Management expects revenue growth to build through the year as delayed awards and new program wins move into execution, with upside potential from FAA modernization, Golden Dome, and defense tech ramp-ups. Guidance excludes any Entrust contribution, to be updated post-close.
Takeaways
Leidos is entering 2026 with record backlog momentum and a clear pivot to growth pillars—defense, cyber, energy, and health—supported by disciplined capital allocation and operational realignment.
- Pipeline Conversion Is Critical: The $20 billion pending award book must translate to revenue to realize the anticipated second-half growth ramp.
- Portfolio Transformation Underway: Recent M&A and divestitures are reshaping the business toward higher-margin, mission-critical domains.

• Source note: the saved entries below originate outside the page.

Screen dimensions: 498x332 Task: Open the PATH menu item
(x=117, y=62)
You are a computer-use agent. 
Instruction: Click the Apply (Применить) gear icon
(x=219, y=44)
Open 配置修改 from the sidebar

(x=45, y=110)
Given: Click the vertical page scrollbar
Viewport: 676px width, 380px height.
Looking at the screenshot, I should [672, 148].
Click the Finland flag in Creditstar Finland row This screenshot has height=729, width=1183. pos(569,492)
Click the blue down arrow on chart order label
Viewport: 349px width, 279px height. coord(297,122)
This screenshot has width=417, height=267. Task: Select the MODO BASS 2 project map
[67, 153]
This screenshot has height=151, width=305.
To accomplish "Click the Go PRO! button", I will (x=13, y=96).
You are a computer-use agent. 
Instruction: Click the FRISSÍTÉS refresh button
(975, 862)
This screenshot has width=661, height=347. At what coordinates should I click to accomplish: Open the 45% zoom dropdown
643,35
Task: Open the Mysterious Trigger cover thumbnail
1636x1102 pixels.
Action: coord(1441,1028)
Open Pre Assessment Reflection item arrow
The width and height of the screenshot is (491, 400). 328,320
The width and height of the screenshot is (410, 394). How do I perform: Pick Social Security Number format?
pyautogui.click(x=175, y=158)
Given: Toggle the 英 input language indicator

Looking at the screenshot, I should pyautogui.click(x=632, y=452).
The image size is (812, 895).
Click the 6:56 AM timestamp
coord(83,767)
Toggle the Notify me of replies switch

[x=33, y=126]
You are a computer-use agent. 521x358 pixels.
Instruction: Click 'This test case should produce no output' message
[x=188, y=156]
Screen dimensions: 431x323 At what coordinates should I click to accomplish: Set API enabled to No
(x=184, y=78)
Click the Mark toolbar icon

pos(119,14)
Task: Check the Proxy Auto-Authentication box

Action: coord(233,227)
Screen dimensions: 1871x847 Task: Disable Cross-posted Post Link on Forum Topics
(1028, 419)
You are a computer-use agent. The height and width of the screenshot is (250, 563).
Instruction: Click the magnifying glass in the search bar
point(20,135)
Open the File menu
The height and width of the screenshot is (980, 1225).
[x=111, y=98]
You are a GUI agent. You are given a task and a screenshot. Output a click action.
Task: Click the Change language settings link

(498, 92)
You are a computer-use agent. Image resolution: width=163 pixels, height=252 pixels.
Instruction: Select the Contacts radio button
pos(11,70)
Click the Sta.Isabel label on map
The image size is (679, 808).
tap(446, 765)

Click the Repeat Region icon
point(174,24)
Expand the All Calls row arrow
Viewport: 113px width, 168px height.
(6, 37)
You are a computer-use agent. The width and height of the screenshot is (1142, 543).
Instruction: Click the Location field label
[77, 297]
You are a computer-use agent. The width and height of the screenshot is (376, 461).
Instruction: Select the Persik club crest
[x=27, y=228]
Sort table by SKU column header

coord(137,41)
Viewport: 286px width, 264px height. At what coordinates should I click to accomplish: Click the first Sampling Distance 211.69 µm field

- Watch for Segment Inflections: Defense and intelligence offer near-term growth, while health and homeland segments could inflect as new government priorities and awards materialize.
Conclusion
Leidos’ Q4 and FY25 results highlight a business in transition, leveraging a robust pipeline, margin expansion, and targeted investments to reposition for outsized growth in 2026 and beyond. The ability to convert backlog and pending awards into execution will determine if the North Star 2030 strategy delivers on its promise of sustained outperformance.
Industry Read-Through
The sustained 1.3x book-to-bill and record pending award pipeline at Leidos signal that federal technology and defense demand remains robust, even as funding lags and shutdowns create near-term noise. The pivot to AI-enabled solutions, cyber, and energy infrastructure mirrors broader industry trends, suggesting competitors must accelerate innovation and portfolio realignment to capture similar growth. Margin expansion through disciplined program execution and business mix improvement is increasingly a differentiator for government services peers. The M&A and CapEx pivot at Leidos sets a precedent for sector capital allocation as the defense and government IT landscape evolves toward scale and technology integration.